> Exercise requirements
Using "page" as the search string, find the matching lines below and copy them.

Collected data entries:
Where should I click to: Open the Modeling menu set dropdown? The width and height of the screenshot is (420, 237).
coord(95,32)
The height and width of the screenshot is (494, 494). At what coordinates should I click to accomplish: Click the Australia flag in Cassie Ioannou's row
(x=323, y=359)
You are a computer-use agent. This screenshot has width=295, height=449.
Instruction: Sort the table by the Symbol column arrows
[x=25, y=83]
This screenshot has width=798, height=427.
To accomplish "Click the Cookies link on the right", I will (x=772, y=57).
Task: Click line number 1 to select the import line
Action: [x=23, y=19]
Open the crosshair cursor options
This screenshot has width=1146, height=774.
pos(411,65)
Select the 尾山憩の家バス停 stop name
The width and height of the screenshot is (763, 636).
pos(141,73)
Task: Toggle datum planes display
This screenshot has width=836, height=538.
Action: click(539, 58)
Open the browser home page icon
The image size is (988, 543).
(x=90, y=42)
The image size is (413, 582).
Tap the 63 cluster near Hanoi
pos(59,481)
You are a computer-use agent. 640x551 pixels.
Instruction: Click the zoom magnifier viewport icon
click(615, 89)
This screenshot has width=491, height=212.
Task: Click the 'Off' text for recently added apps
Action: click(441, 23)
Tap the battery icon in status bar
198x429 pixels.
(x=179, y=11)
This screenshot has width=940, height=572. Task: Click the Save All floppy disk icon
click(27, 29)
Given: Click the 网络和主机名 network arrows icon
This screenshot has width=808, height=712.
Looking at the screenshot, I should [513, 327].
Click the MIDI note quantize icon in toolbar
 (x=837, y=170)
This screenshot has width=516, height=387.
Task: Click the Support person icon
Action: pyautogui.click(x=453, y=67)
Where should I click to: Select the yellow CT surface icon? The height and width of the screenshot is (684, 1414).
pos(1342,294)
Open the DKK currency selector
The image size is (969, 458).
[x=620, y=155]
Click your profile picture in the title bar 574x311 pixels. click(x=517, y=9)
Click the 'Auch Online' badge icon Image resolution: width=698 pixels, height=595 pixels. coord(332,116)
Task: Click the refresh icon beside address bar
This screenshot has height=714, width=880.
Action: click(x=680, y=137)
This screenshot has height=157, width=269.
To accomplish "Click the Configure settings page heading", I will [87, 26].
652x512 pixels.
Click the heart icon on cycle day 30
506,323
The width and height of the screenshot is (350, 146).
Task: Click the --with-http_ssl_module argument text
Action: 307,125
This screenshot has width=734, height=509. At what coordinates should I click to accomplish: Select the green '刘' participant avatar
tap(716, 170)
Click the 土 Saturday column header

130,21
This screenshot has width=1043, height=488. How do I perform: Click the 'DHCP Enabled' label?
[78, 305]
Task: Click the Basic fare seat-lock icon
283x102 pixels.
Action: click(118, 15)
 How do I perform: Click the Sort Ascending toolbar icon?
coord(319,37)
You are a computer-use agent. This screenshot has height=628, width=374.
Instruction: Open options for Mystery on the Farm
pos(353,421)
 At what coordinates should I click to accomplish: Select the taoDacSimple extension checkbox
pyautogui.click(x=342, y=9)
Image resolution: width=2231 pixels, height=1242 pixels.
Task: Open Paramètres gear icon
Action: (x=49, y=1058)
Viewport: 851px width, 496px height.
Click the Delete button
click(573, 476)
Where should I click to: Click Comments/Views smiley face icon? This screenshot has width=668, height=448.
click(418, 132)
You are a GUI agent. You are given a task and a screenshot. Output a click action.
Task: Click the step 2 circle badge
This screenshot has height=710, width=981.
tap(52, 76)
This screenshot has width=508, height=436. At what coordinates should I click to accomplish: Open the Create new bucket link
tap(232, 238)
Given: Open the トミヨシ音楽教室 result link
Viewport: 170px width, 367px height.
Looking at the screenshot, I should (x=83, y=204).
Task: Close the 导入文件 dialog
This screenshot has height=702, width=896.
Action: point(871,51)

> Task result
Open the browser home page icon
To accomplish "Click the Configure settings page heading", I will [87, 26].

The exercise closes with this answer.